→ **Excerpted passage**
·····

Soon, excavations at the site in the coastal city of Sao Luis had uncovered thousands of artifacts left by ancient peoples up to 9,000 years ago -- a treasure trove archaeologists say could rewrite the history of human settlement in Brazil.
The lead archaeologist on the dig, Wellington Lage, says he had no idea what he was getting into when Brazilian construction giant MRV hired his company, W Lage Arqueologia, in 2019 to carry out an impact study at the site -- part of the routine procedure of preparing to build an apartment building.
Covered in tropical vegetation and bordered by the urban sprawl of Sao Luis, the capital of Maranhao state, the six-hectare (15-acre) plot was known as Rosane's Farm, for the daughter of a late local landholder.
Researching the site, Lage learned intriguing vestiges had been found in the area since the 1970s, including part of a human jawbone in 1991.
His team soon found much more: a flood of stone tools, ceramic shards, decorated shells and bones.

·····

[Stored items from a collection]
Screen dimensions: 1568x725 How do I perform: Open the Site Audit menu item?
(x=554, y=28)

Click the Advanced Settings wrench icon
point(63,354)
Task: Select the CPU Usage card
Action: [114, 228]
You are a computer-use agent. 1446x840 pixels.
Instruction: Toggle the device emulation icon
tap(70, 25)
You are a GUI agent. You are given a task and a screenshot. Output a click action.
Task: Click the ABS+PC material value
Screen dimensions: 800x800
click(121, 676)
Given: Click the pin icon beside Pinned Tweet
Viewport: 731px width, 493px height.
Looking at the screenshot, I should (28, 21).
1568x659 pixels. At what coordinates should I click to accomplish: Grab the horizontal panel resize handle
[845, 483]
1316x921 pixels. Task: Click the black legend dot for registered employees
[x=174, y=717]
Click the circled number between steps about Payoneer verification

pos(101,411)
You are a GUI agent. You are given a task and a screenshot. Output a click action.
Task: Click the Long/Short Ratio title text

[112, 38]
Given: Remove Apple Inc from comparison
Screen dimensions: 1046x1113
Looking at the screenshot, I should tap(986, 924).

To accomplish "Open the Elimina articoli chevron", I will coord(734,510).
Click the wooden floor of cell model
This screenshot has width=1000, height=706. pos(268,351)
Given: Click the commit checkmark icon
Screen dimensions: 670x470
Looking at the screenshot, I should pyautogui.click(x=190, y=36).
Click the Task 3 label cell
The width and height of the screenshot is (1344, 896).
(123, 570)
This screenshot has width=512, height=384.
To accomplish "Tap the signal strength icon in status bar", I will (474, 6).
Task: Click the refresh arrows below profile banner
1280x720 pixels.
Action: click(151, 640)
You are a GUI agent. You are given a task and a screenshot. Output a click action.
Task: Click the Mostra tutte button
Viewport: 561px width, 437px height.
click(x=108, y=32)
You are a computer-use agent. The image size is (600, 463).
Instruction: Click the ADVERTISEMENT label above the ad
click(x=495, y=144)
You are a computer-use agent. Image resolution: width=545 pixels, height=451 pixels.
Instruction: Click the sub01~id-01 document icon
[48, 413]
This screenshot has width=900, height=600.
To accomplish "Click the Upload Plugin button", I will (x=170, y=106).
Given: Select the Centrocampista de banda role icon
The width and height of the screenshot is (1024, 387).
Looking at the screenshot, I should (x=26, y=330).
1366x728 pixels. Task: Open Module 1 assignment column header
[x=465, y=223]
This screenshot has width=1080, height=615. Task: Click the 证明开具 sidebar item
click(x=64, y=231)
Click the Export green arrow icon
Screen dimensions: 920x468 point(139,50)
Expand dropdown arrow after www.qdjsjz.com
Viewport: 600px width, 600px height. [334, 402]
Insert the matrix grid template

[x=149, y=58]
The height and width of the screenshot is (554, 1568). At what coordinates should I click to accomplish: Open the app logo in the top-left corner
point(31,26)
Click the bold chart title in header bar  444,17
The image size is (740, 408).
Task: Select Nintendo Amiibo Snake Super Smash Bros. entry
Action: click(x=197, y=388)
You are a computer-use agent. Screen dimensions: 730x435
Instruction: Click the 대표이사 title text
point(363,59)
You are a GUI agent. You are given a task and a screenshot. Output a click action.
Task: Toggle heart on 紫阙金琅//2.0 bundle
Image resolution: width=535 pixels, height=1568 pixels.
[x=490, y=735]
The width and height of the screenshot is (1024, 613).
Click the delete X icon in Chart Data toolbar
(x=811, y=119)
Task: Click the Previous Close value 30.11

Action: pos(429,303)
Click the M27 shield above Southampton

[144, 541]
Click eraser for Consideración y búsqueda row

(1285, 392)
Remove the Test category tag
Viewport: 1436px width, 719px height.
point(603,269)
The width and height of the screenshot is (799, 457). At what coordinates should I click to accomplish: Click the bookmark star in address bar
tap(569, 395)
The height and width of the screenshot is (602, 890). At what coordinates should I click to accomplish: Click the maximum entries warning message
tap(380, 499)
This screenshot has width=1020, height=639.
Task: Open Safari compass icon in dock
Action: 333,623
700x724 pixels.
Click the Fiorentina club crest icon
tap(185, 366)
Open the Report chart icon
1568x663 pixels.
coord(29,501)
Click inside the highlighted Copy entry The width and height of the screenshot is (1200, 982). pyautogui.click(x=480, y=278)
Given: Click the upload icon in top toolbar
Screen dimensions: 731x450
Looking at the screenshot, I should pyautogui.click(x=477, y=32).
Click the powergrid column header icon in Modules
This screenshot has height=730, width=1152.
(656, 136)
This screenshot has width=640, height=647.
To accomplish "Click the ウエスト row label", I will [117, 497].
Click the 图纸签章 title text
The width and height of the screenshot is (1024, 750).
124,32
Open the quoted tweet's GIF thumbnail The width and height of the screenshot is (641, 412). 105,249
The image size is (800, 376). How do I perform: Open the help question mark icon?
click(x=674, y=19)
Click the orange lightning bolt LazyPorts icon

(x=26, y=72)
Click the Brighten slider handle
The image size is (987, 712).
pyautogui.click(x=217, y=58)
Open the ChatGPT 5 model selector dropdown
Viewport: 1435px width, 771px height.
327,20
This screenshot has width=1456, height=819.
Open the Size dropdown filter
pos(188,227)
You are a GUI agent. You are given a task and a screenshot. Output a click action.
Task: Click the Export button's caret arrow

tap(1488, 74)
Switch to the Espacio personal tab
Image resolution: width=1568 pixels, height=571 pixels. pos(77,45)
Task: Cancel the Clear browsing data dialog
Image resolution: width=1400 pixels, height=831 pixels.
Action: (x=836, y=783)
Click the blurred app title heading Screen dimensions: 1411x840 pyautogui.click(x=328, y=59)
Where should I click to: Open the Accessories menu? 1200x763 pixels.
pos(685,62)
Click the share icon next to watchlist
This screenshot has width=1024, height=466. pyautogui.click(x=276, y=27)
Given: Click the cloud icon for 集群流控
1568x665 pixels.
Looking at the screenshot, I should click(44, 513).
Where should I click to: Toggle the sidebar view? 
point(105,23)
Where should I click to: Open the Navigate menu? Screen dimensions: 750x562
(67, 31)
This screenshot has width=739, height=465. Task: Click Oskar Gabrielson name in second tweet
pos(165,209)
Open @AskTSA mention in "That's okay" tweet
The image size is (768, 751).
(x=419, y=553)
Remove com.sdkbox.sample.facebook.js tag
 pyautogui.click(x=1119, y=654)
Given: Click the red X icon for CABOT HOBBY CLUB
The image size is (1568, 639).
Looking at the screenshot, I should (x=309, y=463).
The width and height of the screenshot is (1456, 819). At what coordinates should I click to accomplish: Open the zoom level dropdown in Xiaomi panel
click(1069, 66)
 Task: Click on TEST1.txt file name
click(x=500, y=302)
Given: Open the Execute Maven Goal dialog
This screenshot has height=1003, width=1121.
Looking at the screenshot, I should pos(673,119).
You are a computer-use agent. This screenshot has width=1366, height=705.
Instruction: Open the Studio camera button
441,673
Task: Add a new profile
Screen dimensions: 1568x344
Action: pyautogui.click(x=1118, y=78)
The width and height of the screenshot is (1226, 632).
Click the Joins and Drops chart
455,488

·····

→ **Exercise instructions**
A. Edit the excerpt on the Sao Luis excavation by reproducing the stretch from "Soon, excavations at" through "settlement in Brazil." with "artifacts" replaced by "relics".
B. Answer the following questions from the excerpt on the Sao Luis excavation:
(i) In what year did MRV hire W Lage Arqueologia?
(ii) How large is the plot known as Rosane's Farm?
(iii) What was found in the area in 1991?
C. Carry on the excerpt on the Sao Luis excavation from its final sentence.

→ **Answers to this exercise**
A.
Soon, excavations at the site in the coastal city of Sao Luis had uncovered thousands of relics left by ancient peoples up to 9,000 years ago -- a treasure trove archaeologists say could rewrite the history of human settlement in Brazil.

B.
(i) 2019
(ii) Six hectares (15 acres)
(iii) Part of a human jawbone

C.
In four years of digging, they have unearthed 43 human skeletons and more than 100,000 artifacts, according to Brazil's Institute for National Historic and Artistic Heritage (IPHAN), which announced the discovery this week, calling it "grandiose."
Researchers now plan to catalogue the artifacts, analyze them in detail, put them on display and publish their findings.
"We've been working four years now, and we've barely scratched the surface," said Lage, a 70-year-old Sao Paulo native whose wife and two children are also archaeologists.
- Rewriting history -
The preliminary findings are already grabbing attention in the scientific community.
Lage says his team -- which grew to 27 people in all, including archaeologists, chemists, a historian and a documentary filmmaker -- has found four distinct eras of occupation at the site.
The top layer was left by the Tupinamba people, who inhabited the region when European colonizers founded Sao Luis in 1612.
Then comes a layer of artifacts typical of Amazon rainforest peoples, followed by a "sambaqui": a mound of pottery, shells and bones used by some Indigenous groups to build their homes or bury their dead.
Beneath that, around two meters (6.5 feet) below the surface, lies another layer, left by a group that made rudimentary ceramics and lived around 8,000 to 9,000 years ago, based on the depth of the find.
That is far older than the oldest documented "pre-sambaqui" settlement found so far in the region, which dates to 6,600 years ago, Lage said.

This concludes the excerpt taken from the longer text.